--- START ---

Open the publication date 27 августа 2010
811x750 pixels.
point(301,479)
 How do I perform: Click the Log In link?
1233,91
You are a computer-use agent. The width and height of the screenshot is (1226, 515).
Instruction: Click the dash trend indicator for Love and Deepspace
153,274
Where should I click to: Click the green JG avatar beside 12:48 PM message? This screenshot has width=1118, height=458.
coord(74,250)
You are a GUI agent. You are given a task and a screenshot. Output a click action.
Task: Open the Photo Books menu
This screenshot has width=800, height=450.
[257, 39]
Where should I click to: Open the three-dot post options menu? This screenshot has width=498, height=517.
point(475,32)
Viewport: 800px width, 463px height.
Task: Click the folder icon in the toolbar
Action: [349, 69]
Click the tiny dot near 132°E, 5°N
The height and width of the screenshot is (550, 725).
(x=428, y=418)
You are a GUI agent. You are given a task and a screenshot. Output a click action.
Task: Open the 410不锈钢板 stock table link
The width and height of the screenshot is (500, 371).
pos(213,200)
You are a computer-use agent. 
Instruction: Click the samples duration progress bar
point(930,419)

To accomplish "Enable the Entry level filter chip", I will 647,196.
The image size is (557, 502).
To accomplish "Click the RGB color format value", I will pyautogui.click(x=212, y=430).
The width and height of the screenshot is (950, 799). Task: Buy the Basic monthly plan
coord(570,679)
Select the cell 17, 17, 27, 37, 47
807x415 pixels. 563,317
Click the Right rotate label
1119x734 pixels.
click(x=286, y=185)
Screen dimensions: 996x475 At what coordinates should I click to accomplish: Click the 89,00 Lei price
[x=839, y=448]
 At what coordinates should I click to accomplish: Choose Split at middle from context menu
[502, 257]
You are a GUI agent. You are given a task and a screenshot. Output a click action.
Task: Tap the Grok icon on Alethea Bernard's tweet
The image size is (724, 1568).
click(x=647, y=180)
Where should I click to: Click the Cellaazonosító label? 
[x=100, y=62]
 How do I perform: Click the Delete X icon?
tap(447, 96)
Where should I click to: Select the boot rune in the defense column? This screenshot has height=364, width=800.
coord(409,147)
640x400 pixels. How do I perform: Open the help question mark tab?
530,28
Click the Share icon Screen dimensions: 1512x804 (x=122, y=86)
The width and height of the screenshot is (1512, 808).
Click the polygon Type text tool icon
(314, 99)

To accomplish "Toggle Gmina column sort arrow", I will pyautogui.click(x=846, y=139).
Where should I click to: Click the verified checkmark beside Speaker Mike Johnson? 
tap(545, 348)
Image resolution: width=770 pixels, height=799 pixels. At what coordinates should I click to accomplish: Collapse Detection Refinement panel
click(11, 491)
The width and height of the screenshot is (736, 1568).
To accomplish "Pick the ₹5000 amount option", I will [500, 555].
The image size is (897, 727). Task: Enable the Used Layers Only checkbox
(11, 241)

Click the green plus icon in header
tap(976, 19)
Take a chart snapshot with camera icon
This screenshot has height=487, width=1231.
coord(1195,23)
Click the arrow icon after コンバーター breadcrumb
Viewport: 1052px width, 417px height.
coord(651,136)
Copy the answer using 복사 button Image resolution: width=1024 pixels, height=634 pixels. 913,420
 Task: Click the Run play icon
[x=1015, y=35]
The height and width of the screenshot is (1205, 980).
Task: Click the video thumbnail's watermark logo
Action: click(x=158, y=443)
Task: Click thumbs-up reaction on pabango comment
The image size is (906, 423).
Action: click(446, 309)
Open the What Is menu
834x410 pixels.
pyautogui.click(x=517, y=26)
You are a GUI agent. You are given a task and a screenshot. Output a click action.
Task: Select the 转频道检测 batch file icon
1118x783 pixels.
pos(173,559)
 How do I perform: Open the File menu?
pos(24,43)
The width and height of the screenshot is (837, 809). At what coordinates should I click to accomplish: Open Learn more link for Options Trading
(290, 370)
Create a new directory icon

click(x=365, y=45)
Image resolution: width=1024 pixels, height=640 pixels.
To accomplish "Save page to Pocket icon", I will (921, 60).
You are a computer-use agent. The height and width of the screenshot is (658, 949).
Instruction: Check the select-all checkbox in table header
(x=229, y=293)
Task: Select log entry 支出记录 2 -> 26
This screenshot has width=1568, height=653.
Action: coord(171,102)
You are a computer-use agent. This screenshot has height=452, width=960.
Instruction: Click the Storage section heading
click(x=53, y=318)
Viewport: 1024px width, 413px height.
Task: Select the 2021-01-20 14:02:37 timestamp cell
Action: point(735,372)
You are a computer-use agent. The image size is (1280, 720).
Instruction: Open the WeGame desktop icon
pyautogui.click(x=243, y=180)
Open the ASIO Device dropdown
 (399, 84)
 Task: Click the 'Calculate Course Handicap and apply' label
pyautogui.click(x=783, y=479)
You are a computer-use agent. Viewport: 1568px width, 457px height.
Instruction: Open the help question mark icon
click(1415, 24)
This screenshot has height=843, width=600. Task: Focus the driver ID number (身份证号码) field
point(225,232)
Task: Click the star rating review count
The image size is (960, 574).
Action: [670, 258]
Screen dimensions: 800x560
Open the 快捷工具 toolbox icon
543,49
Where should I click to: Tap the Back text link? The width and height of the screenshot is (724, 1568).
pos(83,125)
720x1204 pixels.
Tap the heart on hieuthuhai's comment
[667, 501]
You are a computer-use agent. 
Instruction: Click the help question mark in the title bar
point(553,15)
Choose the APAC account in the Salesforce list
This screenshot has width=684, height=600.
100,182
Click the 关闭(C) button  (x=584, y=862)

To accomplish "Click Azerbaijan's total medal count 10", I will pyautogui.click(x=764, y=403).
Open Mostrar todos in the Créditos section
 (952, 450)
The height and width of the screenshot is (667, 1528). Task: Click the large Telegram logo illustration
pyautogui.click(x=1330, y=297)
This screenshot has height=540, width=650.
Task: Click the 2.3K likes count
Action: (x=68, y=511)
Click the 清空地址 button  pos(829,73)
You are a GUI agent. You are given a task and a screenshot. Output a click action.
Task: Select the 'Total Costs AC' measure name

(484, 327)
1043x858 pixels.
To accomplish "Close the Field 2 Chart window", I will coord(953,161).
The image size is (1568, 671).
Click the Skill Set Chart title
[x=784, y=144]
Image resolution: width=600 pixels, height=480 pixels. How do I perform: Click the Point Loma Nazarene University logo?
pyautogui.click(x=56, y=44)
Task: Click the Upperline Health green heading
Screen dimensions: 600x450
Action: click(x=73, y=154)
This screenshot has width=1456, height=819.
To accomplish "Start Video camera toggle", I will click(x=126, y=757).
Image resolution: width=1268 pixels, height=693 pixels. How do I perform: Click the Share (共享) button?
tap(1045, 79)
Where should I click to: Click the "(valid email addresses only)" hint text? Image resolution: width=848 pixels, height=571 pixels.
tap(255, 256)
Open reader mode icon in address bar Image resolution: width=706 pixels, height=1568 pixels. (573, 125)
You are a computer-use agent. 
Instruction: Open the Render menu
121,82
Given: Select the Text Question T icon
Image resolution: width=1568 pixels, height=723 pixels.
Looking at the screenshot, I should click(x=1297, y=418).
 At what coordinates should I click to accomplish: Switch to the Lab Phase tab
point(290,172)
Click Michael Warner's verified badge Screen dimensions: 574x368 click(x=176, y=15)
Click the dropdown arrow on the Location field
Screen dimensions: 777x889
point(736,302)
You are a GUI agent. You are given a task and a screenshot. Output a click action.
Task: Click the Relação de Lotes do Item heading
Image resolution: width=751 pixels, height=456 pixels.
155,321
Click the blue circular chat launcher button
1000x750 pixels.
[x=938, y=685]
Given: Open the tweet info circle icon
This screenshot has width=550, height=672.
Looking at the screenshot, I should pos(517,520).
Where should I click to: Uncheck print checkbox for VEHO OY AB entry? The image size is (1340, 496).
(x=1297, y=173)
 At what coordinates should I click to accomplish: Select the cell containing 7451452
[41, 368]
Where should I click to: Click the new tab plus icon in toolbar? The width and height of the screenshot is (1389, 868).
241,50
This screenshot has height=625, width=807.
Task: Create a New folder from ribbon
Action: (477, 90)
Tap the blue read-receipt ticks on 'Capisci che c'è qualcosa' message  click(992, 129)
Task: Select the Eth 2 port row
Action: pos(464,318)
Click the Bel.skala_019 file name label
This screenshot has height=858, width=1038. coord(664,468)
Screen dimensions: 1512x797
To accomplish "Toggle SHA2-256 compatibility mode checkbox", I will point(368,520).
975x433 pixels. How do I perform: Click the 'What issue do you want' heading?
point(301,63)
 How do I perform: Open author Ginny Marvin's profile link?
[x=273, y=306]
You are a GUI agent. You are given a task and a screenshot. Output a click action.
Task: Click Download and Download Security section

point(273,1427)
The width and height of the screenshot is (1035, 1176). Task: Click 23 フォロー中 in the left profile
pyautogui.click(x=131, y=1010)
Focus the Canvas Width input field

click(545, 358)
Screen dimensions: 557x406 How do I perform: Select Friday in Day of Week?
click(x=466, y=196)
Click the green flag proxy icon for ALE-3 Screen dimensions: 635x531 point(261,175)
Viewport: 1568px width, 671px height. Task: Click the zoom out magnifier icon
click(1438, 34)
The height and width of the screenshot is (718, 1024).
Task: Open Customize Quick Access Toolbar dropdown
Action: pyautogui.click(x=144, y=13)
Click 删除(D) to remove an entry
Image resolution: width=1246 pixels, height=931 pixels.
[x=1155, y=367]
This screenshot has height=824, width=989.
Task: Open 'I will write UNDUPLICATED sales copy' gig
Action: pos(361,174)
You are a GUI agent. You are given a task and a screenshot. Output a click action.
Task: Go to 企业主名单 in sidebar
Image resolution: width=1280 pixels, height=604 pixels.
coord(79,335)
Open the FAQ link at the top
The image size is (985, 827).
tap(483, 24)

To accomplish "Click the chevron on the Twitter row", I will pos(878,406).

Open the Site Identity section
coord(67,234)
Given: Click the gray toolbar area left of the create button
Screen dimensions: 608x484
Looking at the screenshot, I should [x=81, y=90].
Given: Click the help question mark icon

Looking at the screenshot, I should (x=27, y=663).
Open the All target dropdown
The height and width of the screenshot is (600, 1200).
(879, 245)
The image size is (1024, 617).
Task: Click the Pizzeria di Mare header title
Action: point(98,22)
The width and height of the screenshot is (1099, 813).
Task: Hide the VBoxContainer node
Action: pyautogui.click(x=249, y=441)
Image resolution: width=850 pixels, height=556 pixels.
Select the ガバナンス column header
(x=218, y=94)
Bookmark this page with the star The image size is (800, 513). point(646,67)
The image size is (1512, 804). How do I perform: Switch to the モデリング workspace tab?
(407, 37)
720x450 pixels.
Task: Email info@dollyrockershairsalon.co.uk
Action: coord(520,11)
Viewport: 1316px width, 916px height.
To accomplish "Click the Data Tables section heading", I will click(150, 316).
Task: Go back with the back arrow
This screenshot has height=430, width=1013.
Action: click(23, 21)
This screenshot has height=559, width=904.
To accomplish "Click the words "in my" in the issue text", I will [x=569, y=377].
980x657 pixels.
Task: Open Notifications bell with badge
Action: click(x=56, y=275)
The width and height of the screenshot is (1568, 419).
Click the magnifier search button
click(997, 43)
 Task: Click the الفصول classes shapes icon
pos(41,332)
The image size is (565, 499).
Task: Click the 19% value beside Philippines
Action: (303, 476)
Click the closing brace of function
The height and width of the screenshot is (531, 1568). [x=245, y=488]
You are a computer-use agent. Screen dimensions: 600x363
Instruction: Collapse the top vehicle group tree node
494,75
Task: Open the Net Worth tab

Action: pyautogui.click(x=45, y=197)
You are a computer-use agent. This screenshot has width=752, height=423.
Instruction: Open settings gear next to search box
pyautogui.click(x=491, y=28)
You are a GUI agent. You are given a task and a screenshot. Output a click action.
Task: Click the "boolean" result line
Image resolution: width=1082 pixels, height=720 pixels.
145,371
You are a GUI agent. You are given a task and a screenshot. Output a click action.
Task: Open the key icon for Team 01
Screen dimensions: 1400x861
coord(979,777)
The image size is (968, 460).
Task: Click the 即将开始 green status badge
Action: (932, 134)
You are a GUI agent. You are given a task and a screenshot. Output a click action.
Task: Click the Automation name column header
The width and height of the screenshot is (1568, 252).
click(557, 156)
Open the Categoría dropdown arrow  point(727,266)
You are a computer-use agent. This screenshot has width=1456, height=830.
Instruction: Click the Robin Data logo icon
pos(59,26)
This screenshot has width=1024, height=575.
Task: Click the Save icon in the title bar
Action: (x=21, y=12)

--- END ---

Exercise instructions —
Say how many lines in the entries above contain the string "page", offering no other words.

Answer to this problem —
2